[Supplied records]

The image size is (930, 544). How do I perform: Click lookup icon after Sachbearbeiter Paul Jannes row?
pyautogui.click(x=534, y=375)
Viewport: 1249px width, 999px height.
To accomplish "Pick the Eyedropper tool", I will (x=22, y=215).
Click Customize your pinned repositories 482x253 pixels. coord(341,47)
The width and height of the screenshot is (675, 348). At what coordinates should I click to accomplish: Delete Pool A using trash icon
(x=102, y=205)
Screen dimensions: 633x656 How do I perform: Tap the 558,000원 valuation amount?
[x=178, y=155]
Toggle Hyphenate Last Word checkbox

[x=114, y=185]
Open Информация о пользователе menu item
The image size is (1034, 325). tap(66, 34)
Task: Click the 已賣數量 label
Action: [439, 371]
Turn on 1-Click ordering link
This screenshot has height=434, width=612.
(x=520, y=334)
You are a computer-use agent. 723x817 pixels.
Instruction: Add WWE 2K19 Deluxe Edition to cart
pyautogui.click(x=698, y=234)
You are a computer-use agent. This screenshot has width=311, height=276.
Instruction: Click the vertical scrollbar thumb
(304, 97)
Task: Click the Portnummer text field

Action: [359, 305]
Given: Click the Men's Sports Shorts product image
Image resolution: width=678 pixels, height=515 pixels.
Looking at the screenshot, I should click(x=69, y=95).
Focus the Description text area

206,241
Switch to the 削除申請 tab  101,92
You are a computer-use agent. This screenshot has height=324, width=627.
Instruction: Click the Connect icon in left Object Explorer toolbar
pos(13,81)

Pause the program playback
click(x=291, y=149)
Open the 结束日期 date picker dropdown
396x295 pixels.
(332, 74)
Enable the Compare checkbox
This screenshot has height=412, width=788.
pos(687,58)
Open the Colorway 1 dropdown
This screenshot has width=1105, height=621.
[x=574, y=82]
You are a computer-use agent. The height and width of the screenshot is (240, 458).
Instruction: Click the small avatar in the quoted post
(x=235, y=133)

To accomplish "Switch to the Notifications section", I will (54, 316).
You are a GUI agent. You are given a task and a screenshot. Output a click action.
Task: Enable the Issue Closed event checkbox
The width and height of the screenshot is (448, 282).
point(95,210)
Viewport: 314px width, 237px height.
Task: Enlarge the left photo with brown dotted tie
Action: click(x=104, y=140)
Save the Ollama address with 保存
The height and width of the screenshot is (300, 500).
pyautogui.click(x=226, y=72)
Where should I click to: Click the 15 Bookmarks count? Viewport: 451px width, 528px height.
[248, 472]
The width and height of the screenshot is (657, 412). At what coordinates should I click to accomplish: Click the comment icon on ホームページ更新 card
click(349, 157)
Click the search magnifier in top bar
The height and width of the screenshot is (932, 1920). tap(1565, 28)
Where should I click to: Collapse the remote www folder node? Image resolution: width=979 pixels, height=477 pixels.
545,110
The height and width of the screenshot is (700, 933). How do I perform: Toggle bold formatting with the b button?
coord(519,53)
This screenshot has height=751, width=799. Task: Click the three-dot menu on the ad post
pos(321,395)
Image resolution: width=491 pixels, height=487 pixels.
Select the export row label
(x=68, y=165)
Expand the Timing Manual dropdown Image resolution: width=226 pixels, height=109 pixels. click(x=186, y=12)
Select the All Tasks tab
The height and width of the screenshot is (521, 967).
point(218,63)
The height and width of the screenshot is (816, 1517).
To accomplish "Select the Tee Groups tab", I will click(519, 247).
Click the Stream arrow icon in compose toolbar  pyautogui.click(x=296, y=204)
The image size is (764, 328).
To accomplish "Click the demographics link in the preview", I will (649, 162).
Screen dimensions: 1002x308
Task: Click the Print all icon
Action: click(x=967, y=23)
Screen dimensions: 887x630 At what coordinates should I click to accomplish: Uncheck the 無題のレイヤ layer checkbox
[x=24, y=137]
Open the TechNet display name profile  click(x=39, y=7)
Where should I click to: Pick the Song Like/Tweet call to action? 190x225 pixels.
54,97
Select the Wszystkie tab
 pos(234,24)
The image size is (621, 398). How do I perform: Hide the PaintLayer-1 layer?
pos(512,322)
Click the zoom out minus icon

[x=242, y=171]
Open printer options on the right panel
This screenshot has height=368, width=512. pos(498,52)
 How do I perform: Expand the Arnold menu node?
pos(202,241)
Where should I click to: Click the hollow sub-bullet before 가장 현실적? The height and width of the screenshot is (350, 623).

[Prompt] What is needed is every line of the records above that contains the word "agent".

[Solution for this exercise]
You are a computer-use agent. 723x817 pixels.
You are a computer-use agent. This screenshot has width=311, height=276.
You are a computer-use agent. This screenshot has height=324, width=627.
You are a computer-use agent. The height and width of the screenshot is (240, 458).
You are a GUI agent. You are given a task and a screenshot. Output a click action.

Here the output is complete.